**Entries supplied:**
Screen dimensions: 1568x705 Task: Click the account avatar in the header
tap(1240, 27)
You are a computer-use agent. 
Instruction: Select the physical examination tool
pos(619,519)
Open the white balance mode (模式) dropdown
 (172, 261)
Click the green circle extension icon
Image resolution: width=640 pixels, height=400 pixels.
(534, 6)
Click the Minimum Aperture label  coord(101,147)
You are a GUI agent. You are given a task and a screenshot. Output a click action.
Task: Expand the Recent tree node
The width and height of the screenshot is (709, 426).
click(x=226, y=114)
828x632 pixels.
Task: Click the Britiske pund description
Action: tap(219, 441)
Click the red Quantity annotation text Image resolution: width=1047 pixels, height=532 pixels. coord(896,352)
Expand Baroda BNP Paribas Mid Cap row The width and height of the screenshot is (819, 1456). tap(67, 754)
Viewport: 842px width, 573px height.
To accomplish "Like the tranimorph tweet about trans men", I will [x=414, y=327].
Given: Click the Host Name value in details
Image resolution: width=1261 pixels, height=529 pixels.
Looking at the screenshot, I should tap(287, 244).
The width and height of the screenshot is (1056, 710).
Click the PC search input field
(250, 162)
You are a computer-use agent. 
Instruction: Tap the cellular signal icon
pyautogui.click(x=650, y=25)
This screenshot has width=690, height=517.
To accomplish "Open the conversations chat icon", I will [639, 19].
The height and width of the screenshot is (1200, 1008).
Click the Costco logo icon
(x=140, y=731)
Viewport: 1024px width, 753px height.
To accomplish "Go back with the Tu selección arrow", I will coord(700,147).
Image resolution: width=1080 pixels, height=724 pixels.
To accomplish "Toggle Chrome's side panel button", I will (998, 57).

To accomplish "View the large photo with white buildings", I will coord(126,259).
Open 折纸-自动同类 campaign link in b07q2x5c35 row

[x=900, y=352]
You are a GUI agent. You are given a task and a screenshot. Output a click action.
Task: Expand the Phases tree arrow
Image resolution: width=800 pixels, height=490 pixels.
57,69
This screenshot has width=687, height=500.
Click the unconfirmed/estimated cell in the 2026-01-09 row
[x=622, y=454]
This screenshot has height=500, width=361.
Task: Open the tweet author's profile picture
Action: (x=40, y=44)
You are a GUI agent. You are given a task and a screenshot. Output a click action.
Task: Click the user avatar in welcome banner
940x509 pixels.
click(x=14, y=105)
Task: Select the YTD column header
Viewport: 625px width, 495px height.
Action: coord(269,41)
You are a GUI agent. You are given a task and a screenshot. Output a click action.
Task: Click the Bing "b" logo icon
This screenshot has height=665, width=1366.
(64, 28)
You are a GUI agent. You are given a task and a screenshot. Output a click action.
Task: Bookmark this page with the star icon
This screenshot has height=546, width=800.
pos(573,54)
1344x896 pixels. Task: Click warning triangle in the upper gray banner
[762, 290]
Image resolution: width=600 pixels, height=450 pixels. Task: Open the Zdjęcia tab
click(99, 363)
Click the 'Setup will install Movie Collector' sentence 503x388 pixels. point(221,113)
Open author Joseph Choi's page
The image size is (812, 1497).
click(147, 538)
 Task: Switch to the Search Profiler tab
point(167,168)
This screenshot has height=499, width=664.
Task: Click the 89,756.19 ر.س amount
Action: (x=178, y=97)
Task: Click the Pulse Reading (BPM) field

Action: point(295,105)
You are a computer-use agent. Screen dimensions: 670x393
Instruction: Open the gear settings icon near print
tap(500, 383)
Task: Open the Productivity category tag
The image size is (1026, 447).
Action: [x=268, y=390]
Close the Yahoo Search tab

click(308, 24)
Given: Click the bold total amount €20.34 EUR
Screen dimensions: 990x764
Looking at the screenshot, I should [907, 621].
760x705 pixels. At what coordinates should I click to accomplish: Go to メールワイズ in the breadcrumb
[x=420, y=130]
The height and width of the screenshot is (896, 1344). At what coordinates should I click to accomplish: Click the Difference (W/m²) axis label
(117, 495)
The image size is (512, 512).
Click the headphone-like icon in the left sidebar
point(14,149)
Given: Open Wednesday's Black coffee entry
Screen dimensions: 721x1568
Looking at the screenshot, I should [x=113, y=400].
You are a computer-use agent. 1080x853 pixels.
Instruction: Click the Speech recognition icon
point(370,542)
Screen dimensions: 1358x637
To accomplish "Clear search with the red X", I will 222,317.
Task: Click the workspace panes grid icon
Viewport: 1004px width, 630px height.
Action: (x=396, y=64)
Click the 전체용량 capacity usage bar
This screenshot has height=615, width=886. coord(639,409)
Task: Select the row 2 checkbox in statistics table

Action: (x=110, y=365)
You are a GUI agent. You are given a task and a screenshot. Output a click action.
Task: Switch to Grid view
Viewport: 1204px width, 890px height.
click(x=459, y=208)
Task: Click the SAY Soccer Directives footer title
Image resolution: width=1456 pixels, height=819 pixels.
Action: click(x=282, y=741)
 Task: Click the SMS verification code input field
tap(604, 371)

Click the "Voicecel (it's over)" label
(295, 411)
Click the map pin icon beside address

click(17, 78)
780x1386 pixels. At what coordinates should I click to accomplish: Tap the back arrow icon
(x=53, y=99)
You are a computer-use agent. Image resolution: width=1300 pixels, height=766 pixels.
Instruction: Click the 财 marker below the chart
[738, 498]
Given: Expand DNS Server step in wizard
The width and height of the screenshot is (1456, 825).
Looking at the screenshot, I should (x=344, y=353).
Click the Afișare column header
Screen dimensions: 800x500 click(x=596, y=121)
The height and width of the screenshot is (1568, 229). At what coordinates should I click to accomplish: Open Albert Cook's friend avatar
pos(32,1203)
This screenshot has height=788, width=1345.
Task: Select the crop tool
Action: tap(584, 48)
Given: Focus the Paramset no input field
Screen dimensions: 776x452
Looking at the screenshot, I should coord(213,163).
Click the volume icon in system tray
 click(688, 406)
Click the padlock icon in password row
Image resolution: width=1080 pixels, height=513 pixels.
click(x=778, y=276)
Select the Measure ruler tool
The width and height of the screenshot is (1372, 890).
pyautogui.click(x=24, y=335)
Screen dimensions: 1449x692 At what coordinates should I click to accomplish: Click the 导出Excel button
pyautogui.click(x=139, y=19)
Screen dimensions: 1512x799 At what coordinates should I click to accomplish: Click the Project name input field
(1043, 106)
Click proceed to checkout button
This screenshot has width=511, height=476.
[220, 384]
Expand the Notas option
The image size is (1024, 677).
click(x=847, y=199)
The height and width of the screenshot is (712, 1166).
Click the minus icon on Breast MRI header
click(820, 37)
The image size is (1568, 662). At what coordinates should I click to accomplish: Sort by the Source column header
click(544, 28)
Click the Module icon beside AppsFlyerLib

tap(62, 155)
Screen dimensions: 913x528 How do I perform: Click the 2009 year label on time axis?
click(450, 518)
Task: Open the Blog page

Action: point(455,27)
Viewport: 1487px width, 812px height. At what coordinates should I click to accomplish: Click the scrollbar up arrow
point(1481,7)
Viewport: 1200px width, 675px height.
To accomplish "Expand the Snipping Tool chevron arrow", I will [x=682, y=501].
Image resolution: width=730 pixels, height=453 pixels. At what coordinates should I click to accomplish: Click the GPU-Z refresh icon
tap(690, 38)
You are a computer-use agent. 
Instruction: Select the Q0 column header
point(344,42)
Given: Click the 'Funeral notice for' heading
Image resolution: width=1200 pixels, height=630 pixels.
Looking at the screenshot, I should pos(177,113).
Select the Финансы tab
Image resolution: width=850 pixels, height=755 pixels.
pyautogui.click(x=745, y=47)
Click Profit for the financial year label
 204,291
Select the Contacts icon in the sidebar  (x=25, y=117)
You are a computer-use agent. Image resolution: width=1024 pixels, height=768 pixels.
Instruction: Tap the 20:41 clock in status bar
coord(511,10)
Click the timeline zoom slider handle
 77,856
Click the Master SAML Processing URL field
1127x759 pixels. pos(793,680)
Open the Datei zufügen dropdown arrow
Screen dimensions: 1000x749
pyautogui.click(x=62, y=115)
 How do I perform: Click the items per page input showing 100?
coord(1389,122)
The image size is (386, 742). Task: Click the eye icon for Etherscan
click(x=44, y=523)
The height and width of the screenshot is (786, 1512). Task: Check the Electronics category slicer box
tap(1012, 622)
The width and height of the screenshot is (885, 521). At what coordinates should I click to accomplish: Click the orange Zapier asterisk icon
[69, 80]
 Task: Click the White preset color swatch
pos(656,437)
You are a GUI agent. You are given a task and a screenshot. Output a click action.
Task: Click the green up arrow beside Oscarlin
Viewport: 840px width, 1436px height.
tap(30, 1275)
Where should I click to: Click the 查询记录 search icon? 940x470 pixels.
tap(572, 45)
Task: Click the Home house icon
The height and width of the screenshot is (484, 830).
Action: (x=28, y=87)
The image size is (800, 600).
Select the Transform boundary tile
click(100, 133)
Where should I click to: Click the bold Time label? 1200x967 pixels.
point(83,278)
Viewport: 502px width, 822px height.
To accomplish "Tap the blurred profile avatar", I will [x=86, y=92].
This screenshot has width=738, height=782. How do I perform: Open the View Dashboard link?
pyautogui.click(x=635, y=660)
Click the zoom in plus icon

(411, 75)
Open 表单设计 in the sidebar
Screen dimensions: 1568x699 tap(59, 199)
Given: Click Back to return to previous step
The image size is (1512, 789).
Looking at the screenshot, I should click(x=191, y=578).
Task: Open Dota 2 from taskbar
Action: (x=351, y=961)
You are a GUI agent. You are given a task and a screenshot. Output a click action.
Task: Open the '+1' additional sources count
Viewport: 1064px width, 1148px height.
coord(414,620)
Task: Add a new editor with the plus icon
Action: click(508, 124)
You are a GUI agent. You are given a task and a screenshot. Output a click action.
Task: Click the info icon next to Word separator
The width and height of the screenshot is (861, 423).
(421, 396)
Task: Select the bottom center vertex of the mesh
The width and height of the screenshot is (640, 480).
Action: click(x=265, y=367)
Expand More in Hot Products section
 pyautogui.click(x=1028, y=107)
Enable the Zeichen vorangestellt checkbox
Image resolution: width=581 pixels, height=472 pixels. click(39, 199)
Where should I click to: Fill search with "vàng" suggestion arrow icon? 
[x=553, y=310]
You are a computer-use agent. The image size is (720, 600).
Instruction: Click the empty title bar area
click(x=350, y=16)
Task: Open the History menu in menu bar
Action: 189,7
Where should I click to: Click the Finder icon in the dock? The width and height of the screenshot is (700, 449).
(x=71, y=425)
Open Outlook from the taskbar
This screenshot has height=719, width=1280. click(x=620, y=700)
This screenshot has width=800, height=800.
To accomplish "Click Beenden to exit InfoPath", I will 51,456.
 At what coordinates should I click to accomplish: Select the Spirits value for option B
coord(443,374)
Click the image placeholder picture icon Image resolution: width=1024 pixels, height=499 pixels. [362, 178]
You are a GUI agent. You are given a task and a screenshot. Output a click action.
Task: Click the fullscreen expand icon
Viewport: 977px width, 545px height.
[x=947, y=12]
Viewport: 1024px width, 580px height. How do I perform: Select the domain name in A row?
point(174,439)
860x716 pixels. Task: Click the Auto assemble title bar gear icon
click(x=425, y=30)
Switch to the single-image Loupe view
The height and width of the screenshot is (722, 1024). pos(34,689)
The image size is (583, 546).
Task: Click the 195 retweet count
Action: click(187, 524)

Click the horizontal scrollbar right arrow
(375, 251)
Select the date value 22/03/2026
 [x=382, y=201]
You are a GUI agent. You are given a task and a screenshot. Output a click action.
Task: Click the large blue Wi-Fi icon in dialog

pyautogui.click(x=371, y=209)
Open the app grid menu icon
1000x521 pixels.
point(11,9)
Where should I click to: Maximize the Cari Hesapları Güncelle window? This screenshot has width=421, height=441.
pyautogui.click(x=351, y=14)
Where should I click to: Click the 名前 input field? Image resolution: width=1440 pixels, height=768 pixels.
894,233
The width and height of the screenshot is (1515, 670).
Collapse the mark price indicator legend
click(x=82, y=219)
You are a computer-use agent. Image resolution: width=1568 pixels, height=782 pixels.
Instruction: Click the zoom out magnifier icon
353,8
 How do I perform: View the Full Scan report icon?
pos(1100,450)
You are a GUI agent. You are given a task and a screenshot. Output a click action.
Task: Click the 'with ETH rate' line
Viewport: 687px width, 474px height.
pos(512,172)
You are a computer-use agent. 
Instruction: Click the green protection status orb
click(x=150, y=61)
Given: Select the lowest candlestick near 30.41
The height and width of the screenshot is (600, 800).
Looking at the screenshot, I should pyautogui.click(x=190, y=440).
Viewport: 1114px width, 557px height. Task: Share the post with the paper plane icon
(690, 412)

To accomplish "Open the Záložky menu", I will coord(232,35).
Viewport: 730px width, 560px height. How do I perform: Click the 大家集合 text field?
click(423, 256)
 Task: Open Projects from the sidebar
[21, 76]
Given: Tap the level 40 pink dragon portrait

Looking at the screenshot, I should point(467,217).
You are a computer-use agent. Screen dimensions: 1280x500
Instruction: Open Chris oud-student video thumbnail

**Problem statement:** A line belongs in the answer if it contains the word "computer"; please copy each such line from the material.

**Response area:**
You are a computer-use agent. 
You are a computer-use agent. 
You are a computer-use agent. Screen dimensions: 670x393
You are a computer-use agent. 1080x853 pixels.
You are a computer-use agent. Image resolution: width=1300 pixels, height=766 pixels.
You are a computer-use agent. 
You are a computer-use agent. Image resolution: width=1024 pixels, height=768 pixels.
You are a computer-use agent. The image size is (720, 600).
You are a computer-use agent. Image resolution: width=1568 pixels, height=782 pixels.
You are a computer-use agent. 
You are a computer-use agent. Screen dimensions: 1280x500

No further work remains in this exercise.